### YOUR GOAL
Start at the line that contains "Task: Click the 19 & 20 February 2022 date" in the listing below and extract every line through the last, exactly; leave pictures out.

### EXCERPTED RECORDS
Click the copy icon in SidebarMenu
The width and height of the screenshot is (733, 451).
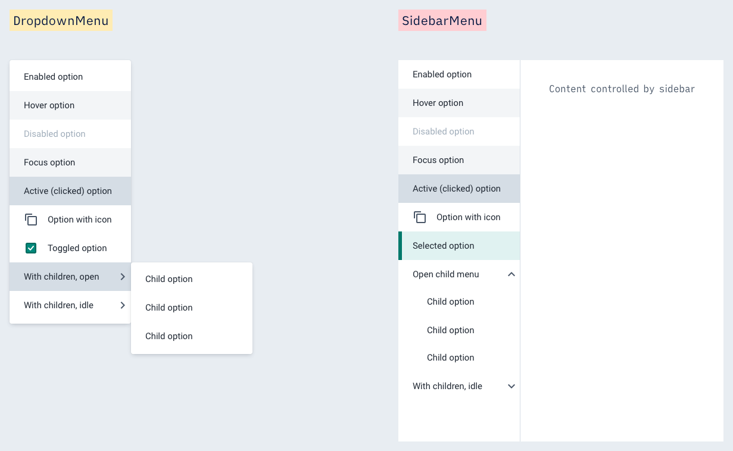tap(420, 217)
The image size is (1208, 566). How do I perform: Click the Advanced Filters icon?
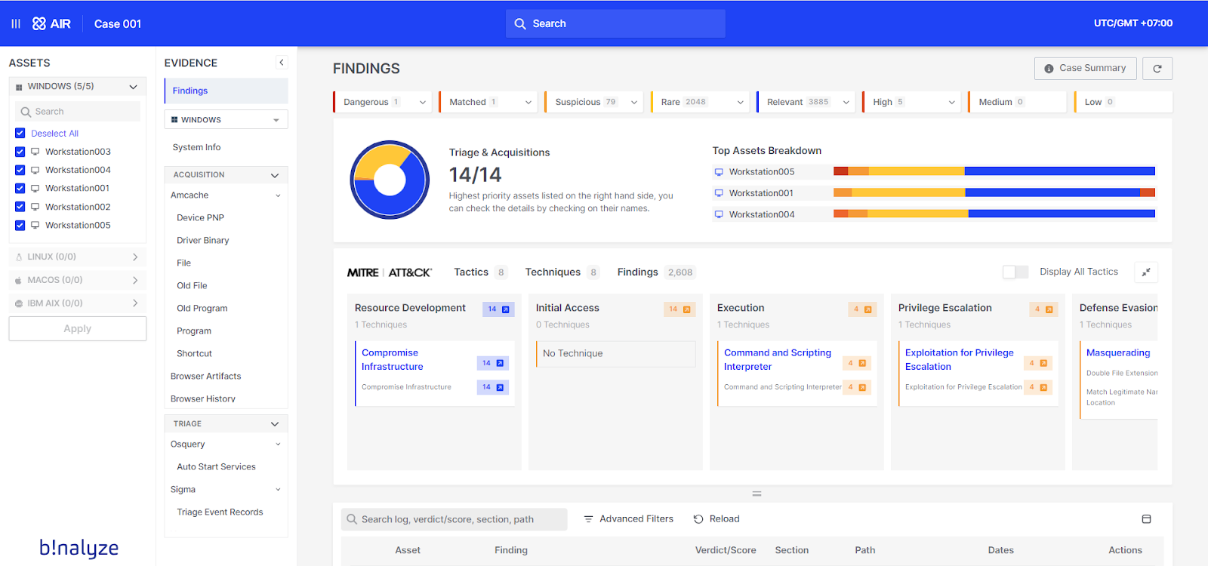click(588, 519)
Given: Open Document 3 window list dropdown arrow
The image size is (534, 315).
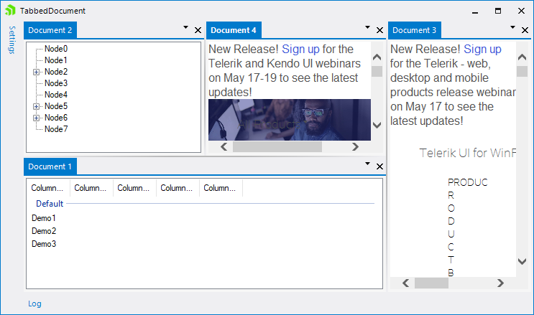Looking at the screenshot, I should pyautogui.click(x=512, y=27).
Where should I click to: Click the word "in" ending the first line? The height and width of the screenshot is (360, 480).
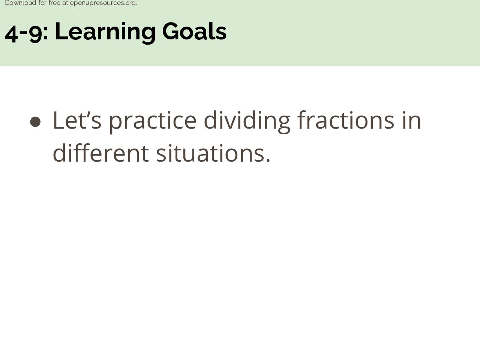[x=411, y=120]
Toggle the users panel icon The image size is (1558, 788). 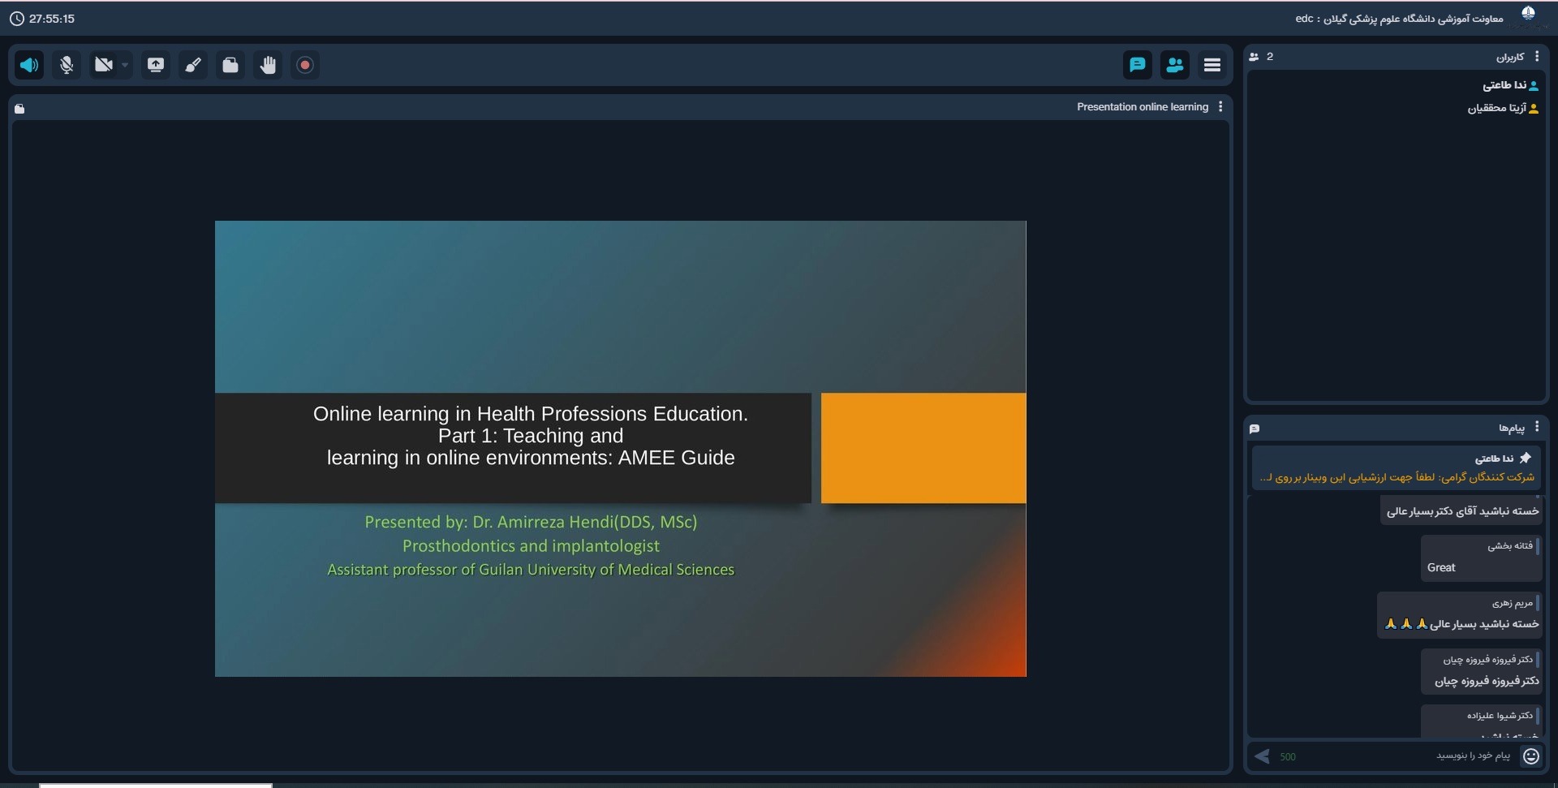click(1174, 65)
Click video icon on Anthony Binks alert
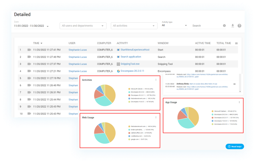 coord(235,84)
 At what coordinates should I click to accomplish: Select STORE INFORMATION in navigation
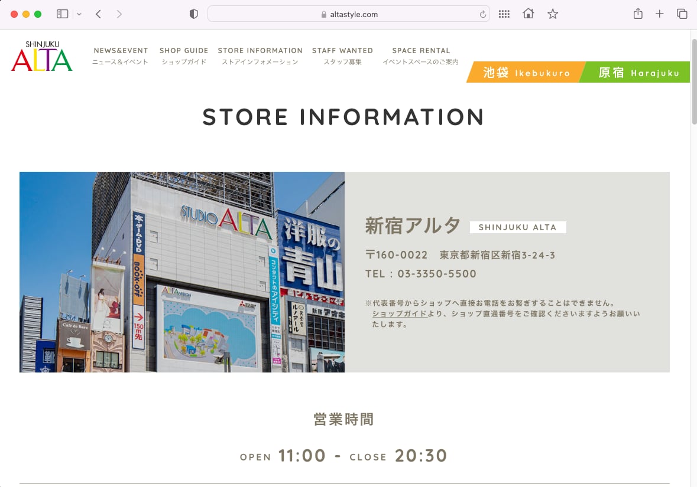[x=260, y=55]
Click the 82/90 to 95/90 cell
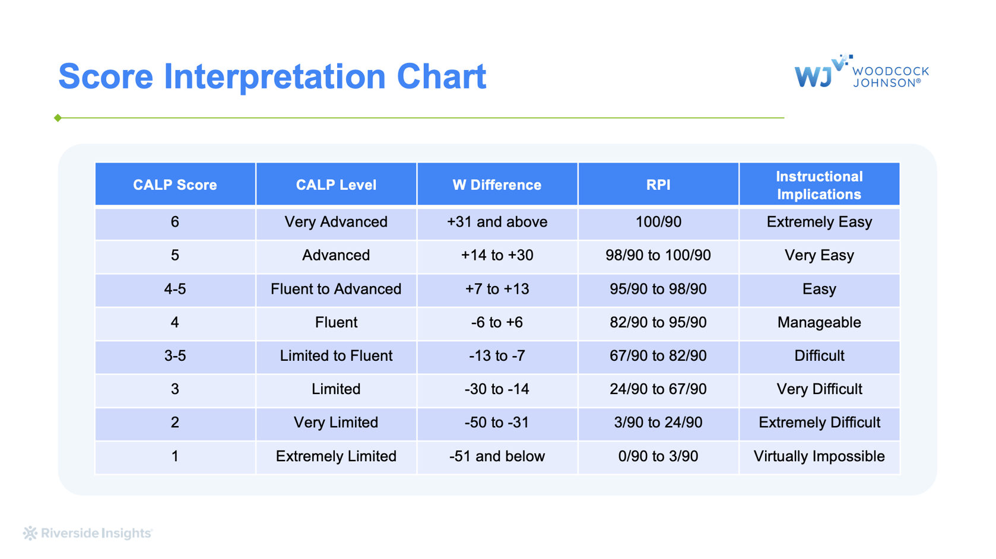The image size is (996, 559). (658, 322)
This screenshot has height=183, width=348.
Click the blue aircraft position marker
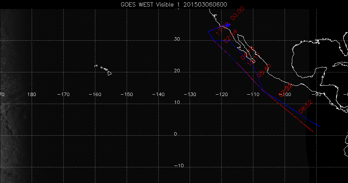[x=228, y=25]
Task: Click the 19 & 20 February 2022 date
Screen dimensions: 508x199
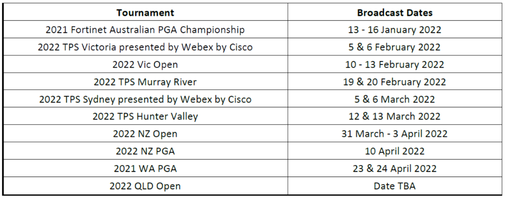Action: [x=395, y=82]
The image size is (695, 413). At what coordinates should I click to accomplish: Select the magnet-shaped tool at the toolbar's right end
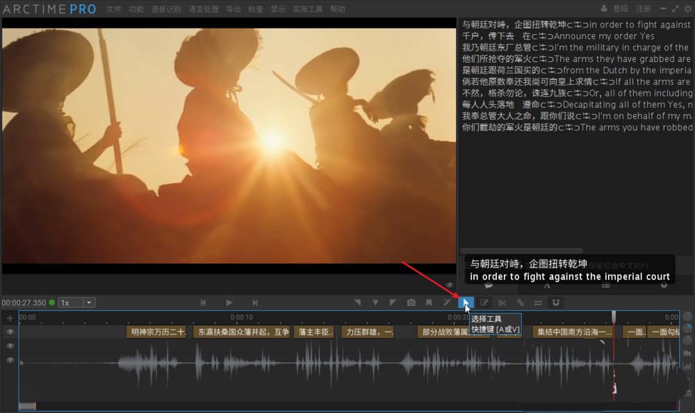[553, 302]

### ANSWER BOX
Task: Click the 19 & 20 February 2022 date
Screen dimensions: 508x199
Action: [x=395, y=82]
The image size is (695, 413). At what coordinates should I click to accomplish: Select the magnet-shaped tool at the toolbar's right end
[553, 302]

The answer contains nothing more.